Collected data
§

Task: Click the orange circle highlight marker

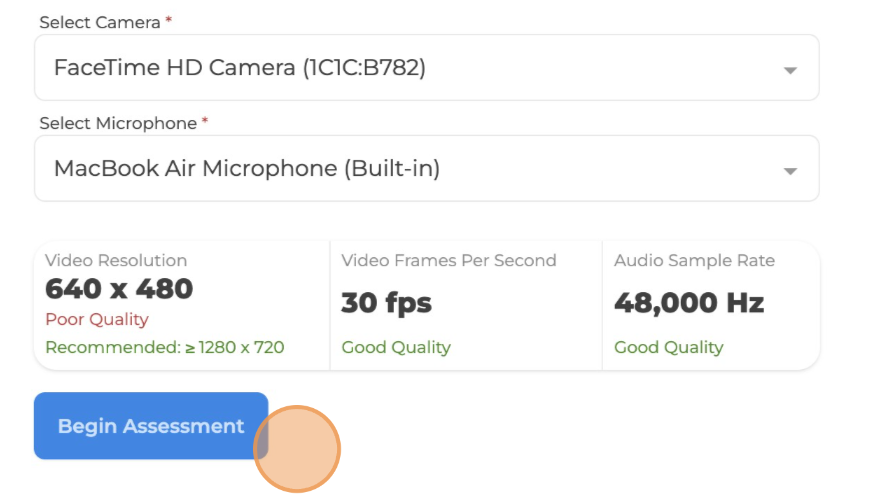Action: [298, 449]
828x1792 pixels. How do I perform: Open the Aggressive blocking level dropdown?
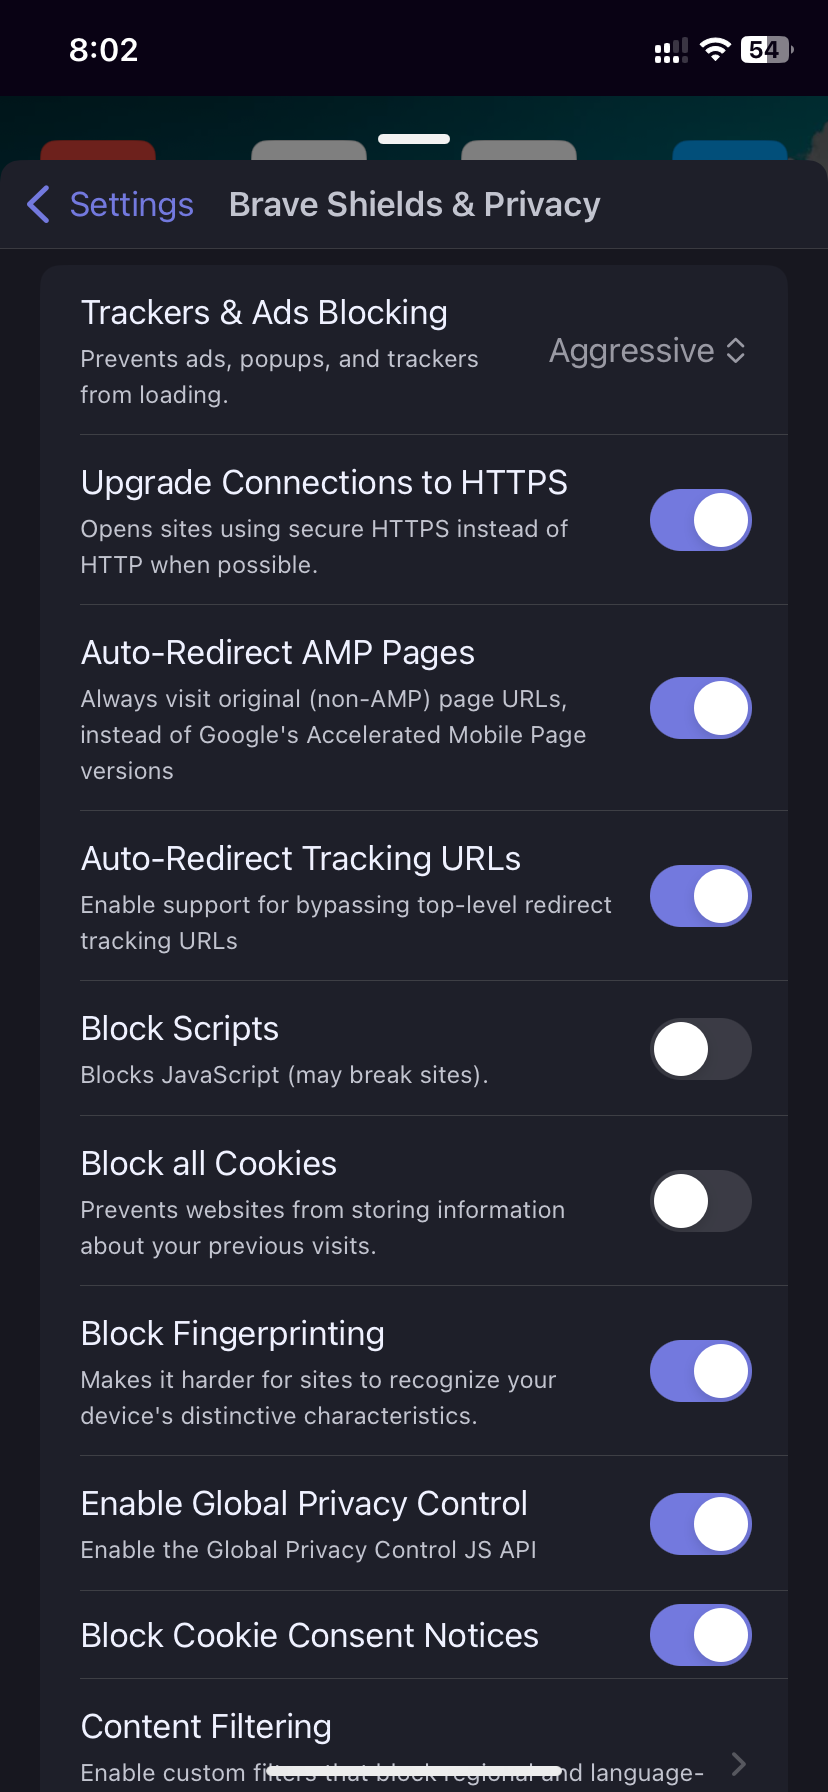click(x=648, y=351)
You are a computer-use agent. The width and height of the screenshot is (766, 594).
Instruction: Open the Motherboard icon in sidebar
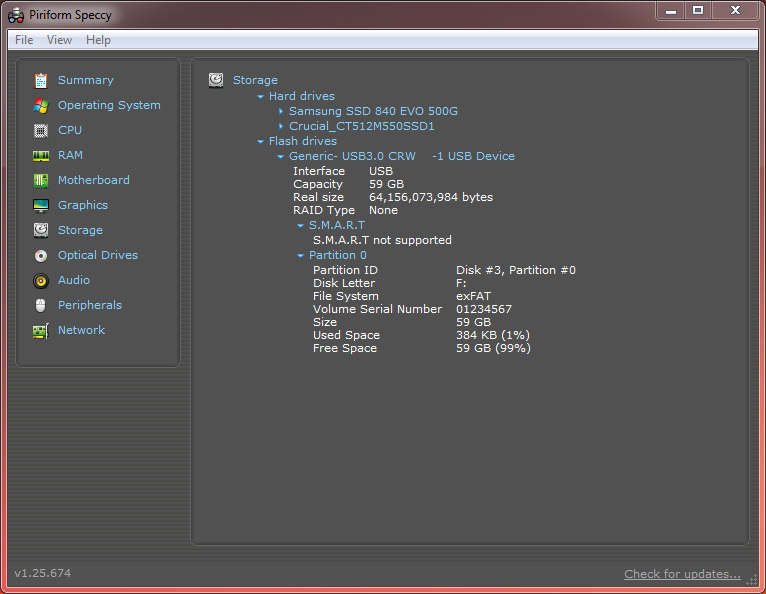point(41,181)
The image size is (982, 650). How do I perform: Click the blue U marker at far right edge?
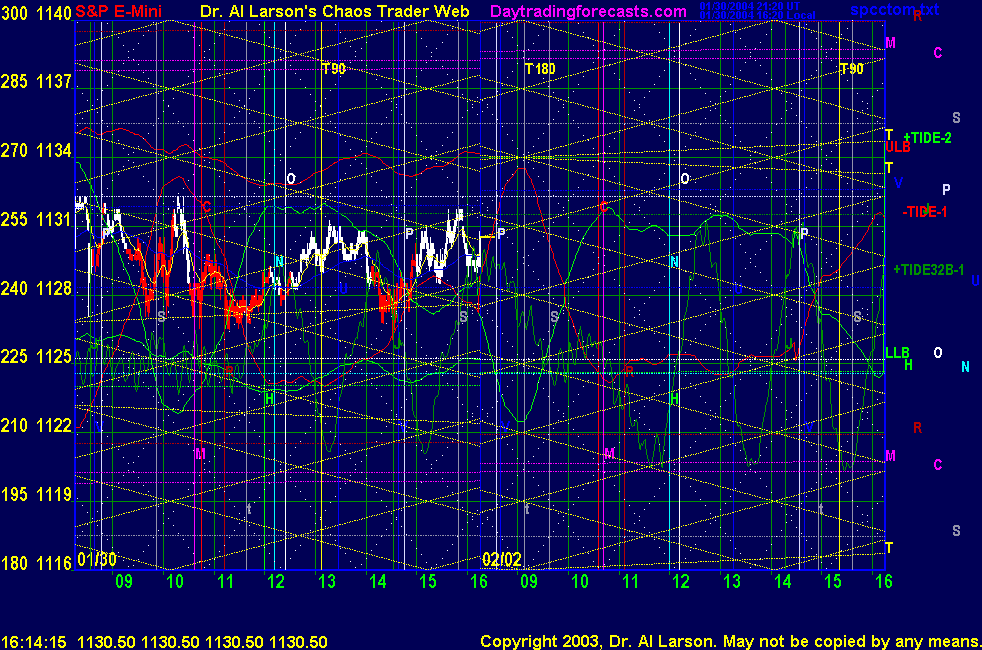[975, 281]
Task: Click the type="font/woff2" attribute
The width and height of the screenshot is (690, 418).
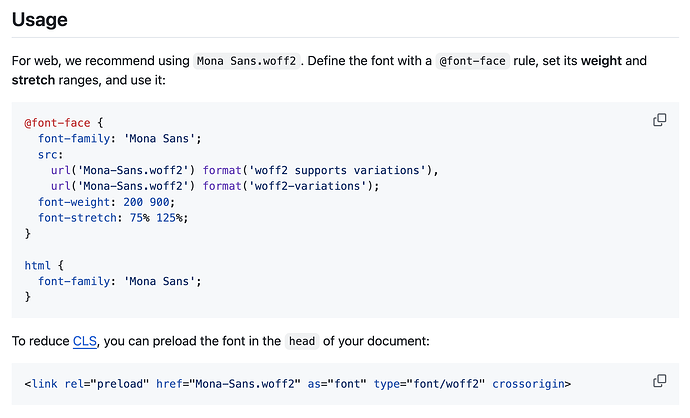Action: (x=429, y=384)
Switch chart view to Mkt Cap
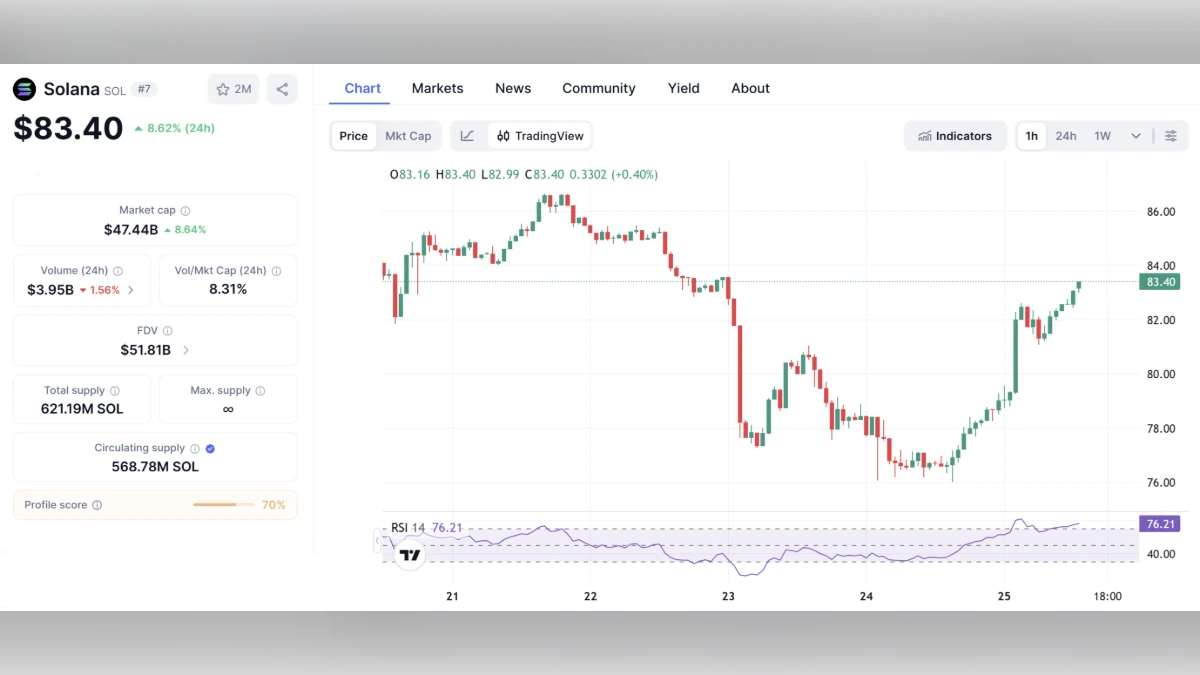The image size is (1200, 675). point(408,135)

§

WHAT IS REQUIRED
From the line containing "You are a computer-use" down to the last line of the records above, repeat every line exactly and nothing else, dropping any pictures.

WRITTEN ANSWER
You are a computer-use agent. The width and height of the screenshot is (766, 594).
Instruction: Open the Motherboard icon in sidebar
point(41,181)
The image size is (982, 650). How do I perform: Click the blue U marker at far right edge?
[975, 281]
Task: Click the type="font/woff2" attribute
The width and height of the screenshot is (690, 418).
Action: (x=429, y=384)
Switch chart view to Mkt Cap
The image size is (1200, 675). point(408,135)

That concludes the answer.